For James, a census return was not a way of tracking his family every 10 years, but rather a window on the activities going on in an area. This local history angle promoted a ‘sideways’ look at historical contemporaries, and facilitated wider ranging social comparisons. For example, he looked at Parliamentary Reports on wages, to make sense of local pay, allowing a more detailed identification of social hierarchies of the time:

handloom weavers by the 1840s are being paid very very little compared to their opposite numbers in the factories. So in terms of other incomes, for instance, a labourer was getting about 18 shillings a week. A policeman was being paid about a pound and textile workers were probably getting, I think from memory now about the same as a labourer maybe a bit more. (James)

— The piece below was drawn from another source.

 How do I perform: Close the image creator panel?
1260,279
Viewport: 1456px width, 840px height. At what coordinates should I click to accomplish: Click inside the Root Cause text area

This perhaps is closer to an abstract ‘scholastic’ approach to archival historical research. But rather than simply distinguish it from the more ‘practical’ engagements of family history, we should recognize that both local history and family history are practical engagements with archives as a leisure pursuit, but ones with different framing concerns that affect the information – and social classifications – that emerge.

Edwards' ethnographic study of a local family history group in the post-industrial North-West found a ‘flourishing interest in social history and . . . the workings of social class’ in the production of a history that ‘marries place, past and person’ (2009: 17). Such groups provide resources for those tracing ancestors in a particular area, but for ‘core’ members their activities (volunteer work transcribing records for the area, talks on local people, industries etc.) are also a leisure pursuit in which local history information is an end in itself. Joe, for example, had started pursuing his family history after participating in his local heritage group's efforts to preserve his town's industrial landmarks:

I got into this J* Mill thing, and walking around, I thought, oh my family worked here, a lot of people worked at J*, and it pretty much killed them, with all the dust and that – I might as well start my family tree here. (Joe)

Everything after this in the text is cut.